College

Given the vectors in component form:

[tex]
\begin{array}{l}
r = \langle 8, 4 \rangle \\
s = \langle -3, -4 \rangle \\
t = \langle -5, 1 \rangle
\end{array}
[/tex]

Perform the operations: [tex]5r - 3s + 8t[/tex]

What is the magnitude and direction angle of the resultant vector?

A. [tex]10.8, \theta = 56.3^{\circ}[/tex]

B. [tex]18.4, \theta = 119.4^{\circ}[/tex]

C. [tex]41.0, \theta = 77.3^{\circ}[/tex]

D. [tex]97.6, \theta = 24.2^{\circ}[/tex]

Answer :

To solve this problem, we will first perform the vector operations and then find the magnitude and direction angle of the resultant vector.
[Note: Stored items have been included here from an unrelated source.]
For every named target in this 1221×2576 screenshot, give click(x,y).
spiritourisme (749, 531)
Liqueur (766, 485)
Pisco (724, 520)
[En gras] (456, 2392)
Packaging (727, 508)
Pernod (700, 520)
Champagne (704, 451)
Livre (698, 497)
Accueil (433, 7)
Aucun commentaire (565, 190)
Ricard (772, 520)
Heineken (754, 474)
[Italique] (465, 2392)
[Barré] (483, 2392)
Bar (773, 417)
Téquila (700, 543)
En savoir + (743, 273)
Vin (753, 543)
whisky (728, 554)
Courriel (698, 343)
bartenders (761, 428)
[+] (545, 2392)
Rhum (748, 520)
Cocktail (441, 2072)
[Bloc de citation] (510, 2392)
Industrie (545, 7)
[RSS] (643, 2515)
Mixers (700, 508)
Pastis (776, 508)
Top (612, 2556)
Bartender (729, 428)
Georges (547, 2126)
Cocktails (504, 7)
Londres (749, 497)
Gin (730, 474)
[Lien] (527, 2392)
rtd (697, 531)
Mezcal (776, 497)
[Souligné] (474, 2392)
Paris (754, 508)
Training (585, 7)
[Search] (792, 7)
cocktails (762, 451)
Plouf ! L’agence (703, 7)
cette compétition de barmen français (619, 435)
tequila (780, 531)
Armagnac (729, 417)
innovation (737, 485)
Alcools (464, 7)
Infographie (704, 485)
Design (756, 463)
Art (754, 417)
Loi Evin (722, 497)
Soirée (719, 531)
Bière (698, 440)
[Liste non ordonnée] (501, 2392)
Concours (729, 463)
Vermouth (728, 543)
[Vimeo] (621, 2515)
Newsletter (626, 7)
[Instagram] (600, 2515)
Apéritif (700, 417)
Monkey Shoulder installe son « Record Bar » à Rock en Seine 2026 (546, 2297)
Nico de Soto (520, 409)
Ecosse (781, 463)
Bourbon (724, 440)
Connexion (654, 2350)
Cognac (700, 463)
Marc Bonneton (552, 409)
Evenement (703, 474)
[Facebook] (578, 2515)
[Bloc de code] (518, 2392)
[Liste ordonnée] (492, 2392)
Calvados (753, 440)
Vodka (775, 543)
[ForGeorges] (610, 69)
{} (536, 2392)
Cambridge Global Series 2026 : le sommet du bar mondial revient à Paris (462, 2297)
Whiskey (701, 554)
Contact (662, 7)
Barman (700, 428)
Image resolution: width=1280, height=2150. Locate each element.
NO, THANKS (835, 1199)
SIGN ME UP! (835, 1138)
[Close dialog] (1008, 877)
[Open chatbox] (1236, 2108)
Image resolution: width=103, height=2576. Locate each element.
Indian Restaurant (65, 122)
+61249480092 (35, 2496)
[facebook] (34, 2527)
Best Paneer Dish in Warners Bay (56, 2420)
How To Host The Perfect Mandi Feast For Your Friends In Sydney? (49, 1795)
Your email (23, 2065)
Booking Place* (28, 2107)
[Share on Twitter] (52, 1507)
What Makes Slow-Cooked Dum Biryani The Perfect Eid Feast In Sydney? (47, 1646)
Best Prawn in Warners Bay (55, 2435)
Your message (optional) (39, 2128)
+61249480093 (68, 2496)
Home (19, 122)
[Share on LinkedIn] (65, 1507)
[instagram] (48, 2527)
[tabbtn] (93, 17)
Let's do it step-by-step.

### Step 1: Perform the Vector Operation

Given the vectors:
- [tex]\( r = \langle 8, 4 \rangle \)[/tex]
- [tex]\( s = \langle -3, -4 \rangle \)[/tex]
- [tex]\( t = \langle -5, 1 \rangle \)[/tex]

The operation we need to perform is [tex]\( 5r - 3s + 8t \)[/tex].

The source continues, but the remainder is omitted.